Leaves might yellow and twist as a result of whitefly eating. Fruit that has been fed by Silverleaf whitefly ripens abnormally. Adults are little yellowish bugs with fluffy feathers which can be seen through amplification and are spotted on the lower part of your plant’s leaves.

10) Flea Beetle

While immature tomato plants can withstand a flea beetle assault, dry, gusty weather might add significant stress to induce plant demise.

Flea Beetle also causes yellow tomato plants.

The presence of yellow-brown leaves on tomato plants might signal that the plant isn’t getting enough sunshine. Even when the plant is in direct sunshine, the lower leaves could be getting insufficient light while becoming yellow.

11) Lack Of Sunlight

Aphids on the other hand may spread viruses, while the dew they produce draws ants and can lead to sooty mold diseases.

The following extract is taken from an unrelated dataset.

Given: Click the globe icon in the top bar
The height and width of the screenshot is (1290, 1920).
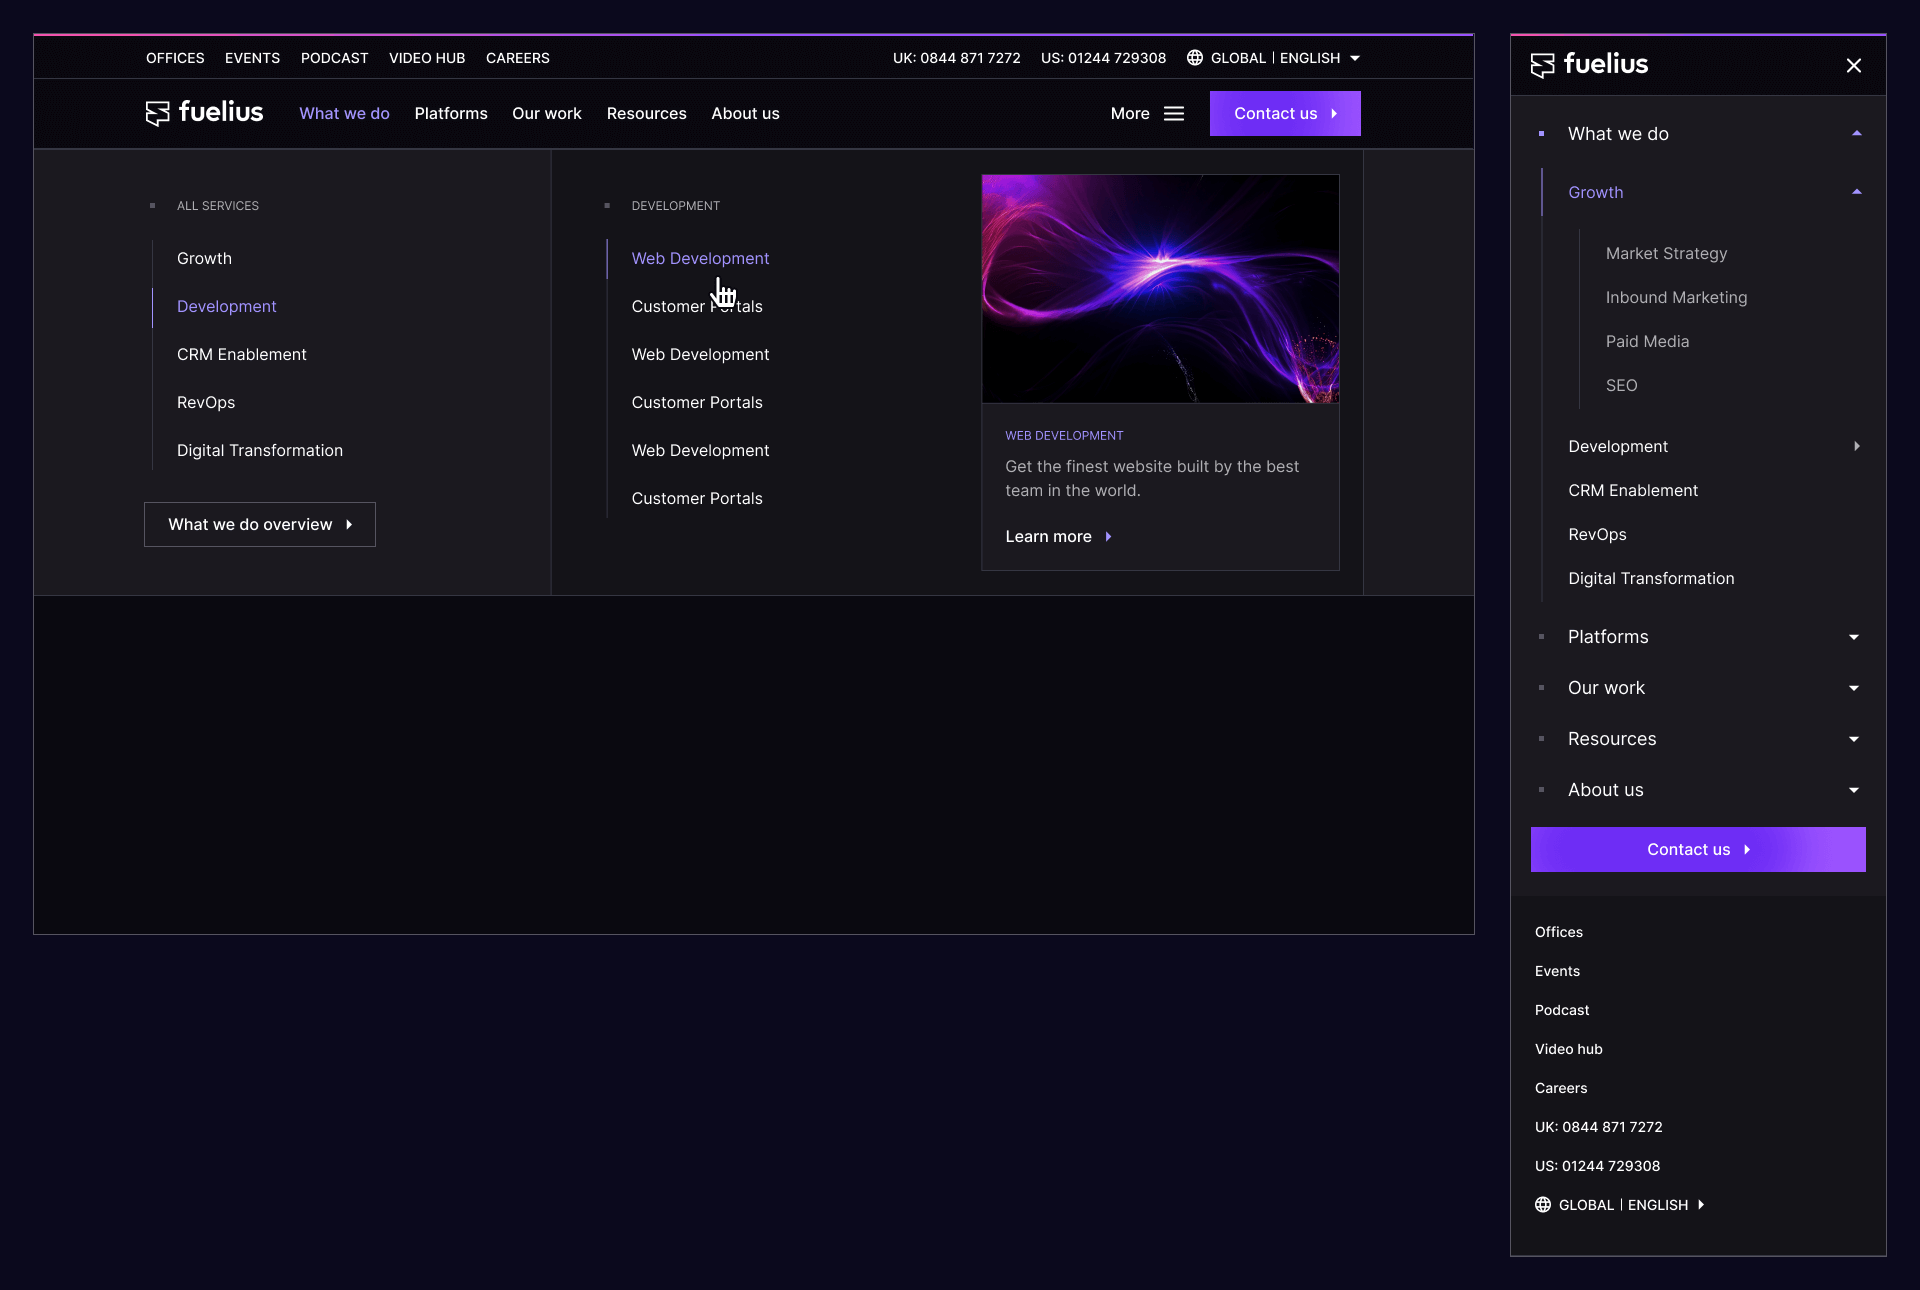Looking at the screenshot, I should click(1194, 58).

When tomato crops are regularly replanted in just the same ground, the soil turns barren well as the pH level rises. Yellow leaves on tomato plants as well as no tomato output will occur if the tired soil turns excessively acidic.

13) Lack Of Nitrogen

14) Under-watering

The leaves margin will change into a golden tone initially. It will then proceed until the whole leaf has become yellow and has fallen off the plant.

15) Over-watering

Tips For Fixing Tomatoes Yellow Leaves

1. Make Use Of A Fungicide.

2. Get Rid of Your Pest Challenges

3. Keep An Eye On The Watering

Read the complete and original article on Tomato plant disease, pests, and care.